Las mujeres de nivel educativo superior consumen más alcohol (24%) que las de niveles educativos inferiores. En los hombres, el por ciento más elevado de consumidores se encuentra entre aquellos sin estudio o que solo han llegado al nivel primario, refiere la encuesta.

Un estudio realizado por la Unidad Nacional de Promoción de Salud y Prevención de Enfermedades concluyó que más del 45% de los mayores de 15 años consumen bebidas espirituosas en Cuba

Los datos de diferencias por sexo chocaron con la En­cuesta de Indicadores Múltiples por Con­glo­merados 2014, que mostraba que la proporción de hombres que bebe alcohol era superior a la de mujeres, especialmente en menores de 15 años. Un 11% de varones y un 3% de féminas del total de consumidores tienen menos de es edad.

La venta de bebidas alcohólicas, a pesar de estar regulada y prohibida a los menores de edad, muchas veces se realiza de manera laxa y sin grandes controles. En los últimos años en varios puntos turísticos se colocaron máquinas expendedoras de cerveza que despachaban su mercancía sin control alguno. Varias de ellas fueron retiradas después de quejas y denuncias presentadas por padres preocupados, pero otras siguen en servicio.

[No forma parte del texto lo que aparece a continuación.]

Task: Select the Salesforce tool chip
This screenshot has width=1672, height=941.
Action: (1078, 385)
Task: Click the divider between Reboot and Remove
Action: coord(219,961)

En la mayoría de las cafeterías y locales gastronómicos se comercializa alcohol, especialmente cerveza y ron, en áreas de amplia presencia de infantes. Los niños son expuestos desde muy pequeños a esa nociva sustancia y a los peligros asociados a su consumo, pues muchas veces en esos espacios los adultos se emborrachan, se pelean y lanzan groserías bajo los efectos del alcohol.

La llegada al mercado hace más de una década de las minidosis de ron también ha contribuido a la extensión del consumo entre los jóvenes. Con 200 mililitros y a un precio que no supera 1 CUC, el consumo de este producto está muy extendidos entre adolescentes y jóvenes, que no tienen poder adquisitivo para comprar bebidas más caras.

Hacia el interior de Cuba, especialmente en los pequeños pueblos, la extensión del alcoholismo alcanza niveles alarmantes. Con muy pocas ofertas de recreación sana, con una economía estancada y pocas expectativas de futuro, los jóvenes de provincia consumen regularmente alcohol en fiestas, reuniones y en su vida cotidiana. En las comunidades cañeras, el producto puede ser muy fácil de adquirir a partir del desvío de recursos de los ingenios azucareros.

También hay una larga tradición de alambiques clandestinos donde se destila muchas veces alcohol proveniente del sistema de Salud Pública. En la Isla se han creado varias “bebidas de la necesidad” como la tristemente célebre “Chispa de tren”, pero también hay un amplio mercado negro de ron extraído de las fábricas estatales que por estos días de festejos aumenta, con los consiguientes peligros de una mercancía muchas veces adulterada.

Para atraer masivamente participantes a eventos oficiales y festejos de alguna fecha histórica ha sido común el emplazamiento de puntos de venta de cerveza y ron a granel

El oficialismo cubano también ha contribuido al consumo público y desenfrenado de alcohol. Para atraer masivamente participantes a eventos oficiales y festejos de alguna fecha histórica ha sido común el emplazamiento de puntos de venta de cerveza y ron a granel. Aunque de menor calidad que la bebida embotellada, estos productos resultan muy baratos y atraen a las personas con menores ingresos.

El Informe Mundial de Situación sobre Alcohol y Salud 2018 publicado por la OMS determina que hay más de tres millones de muertes causadas por el alcohol en el mundo, el 28% por lesiones (accidentes de tránsito, autolesiones y violencia); el 21% por trastornos digestivos; el 19% por enfermedades cardiovasculares, y el resto a enfermedades infecciosas, cánceres, trastornos mentales y otras afecciones.

Además, se sitúa en unos 237 millones los hombres y 46 millones las mujeres que padecen trastornos por consumo de alcohol, la mayoría en Europa (14,8% y 3,5%) y las Américas (11,5% y 5,1%), con especial incidencia en países de ingresos altos.